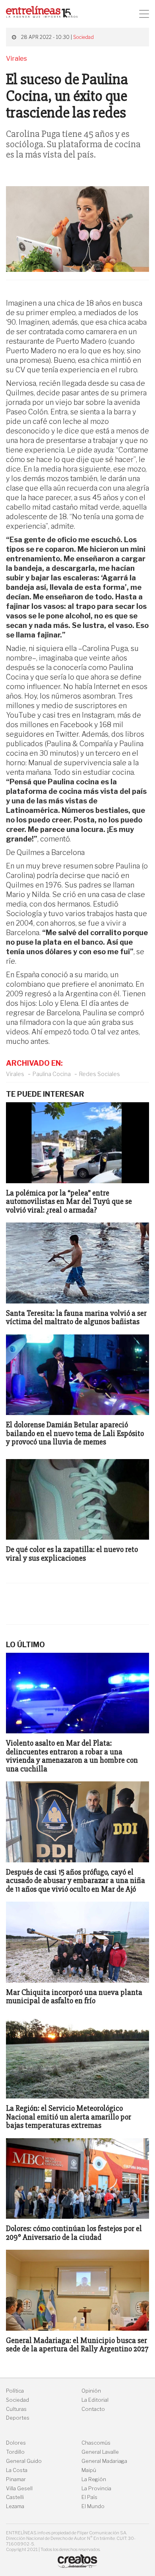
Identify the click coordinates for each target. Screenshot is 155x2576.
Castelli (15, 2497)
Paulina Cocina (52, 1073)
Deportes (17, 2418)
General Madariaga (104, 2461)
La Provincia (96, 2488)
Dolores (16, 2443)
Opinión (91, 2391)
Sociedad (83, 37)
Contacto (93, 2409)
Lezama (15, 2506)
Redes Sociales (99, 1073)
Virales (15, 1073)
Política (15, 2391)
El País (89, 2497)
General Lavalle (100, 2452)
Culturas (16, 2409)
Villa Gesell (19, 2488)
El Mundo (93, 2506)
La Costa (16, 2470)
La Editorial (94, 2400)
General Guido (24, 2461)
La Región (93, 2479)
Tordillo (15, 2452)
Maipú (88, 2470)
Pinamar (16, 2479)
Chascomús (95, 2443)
---
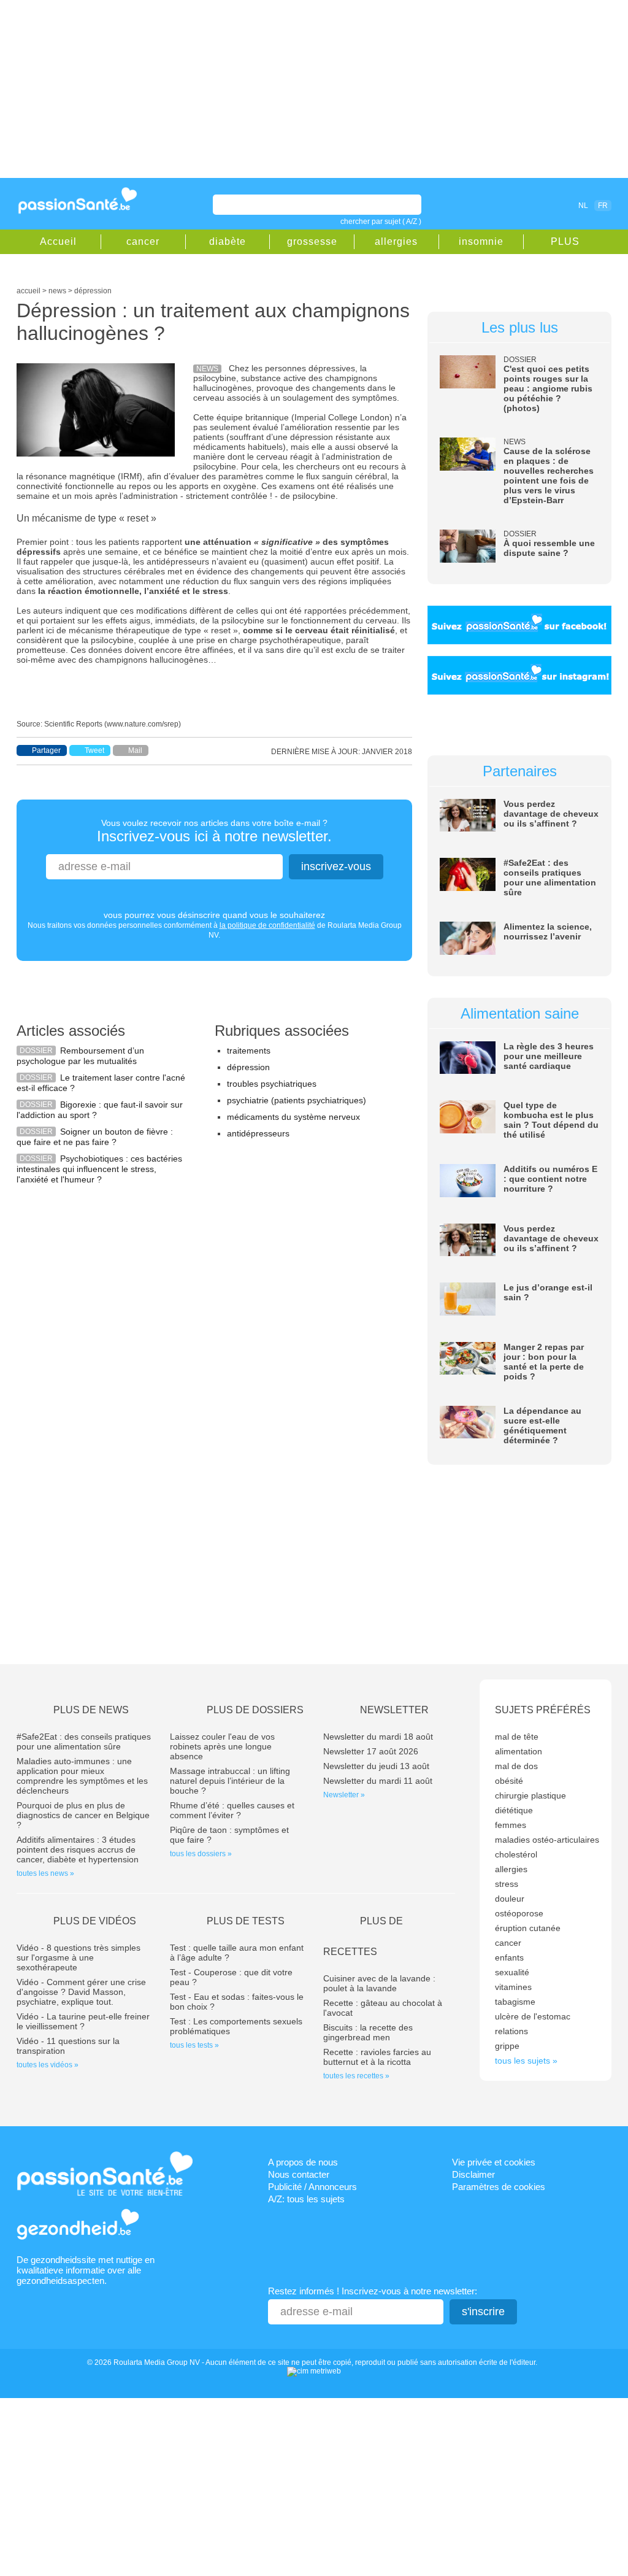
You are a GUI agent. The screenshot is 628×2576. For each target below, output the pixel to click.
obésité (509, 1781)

• **DIRECTIONS**: Copy, exactly and only, the lines above that begin with the one containing "Paulina Cocina (52, 1073)" and finish with the one containing "Culturas (16, 2409)".

• **TASK ANSWER**:
Paulina Cocina (52, 1073)
Deportes (17, 2418)
General Madariaga (104, 2461)
La Provincia (96, 2488)
Dolores (16, 2443)
Opinión (91, 2391)
Sociedad (83, 37)
Contacto (93, 2409)
Lezama (15, 2506)
Redes Sociales (99, 1073)
Virales (15, 1073)
Política (15, 2391)
El País (89, 2497)
General Lavalle (100, 2452)
Culturas (16, 2409)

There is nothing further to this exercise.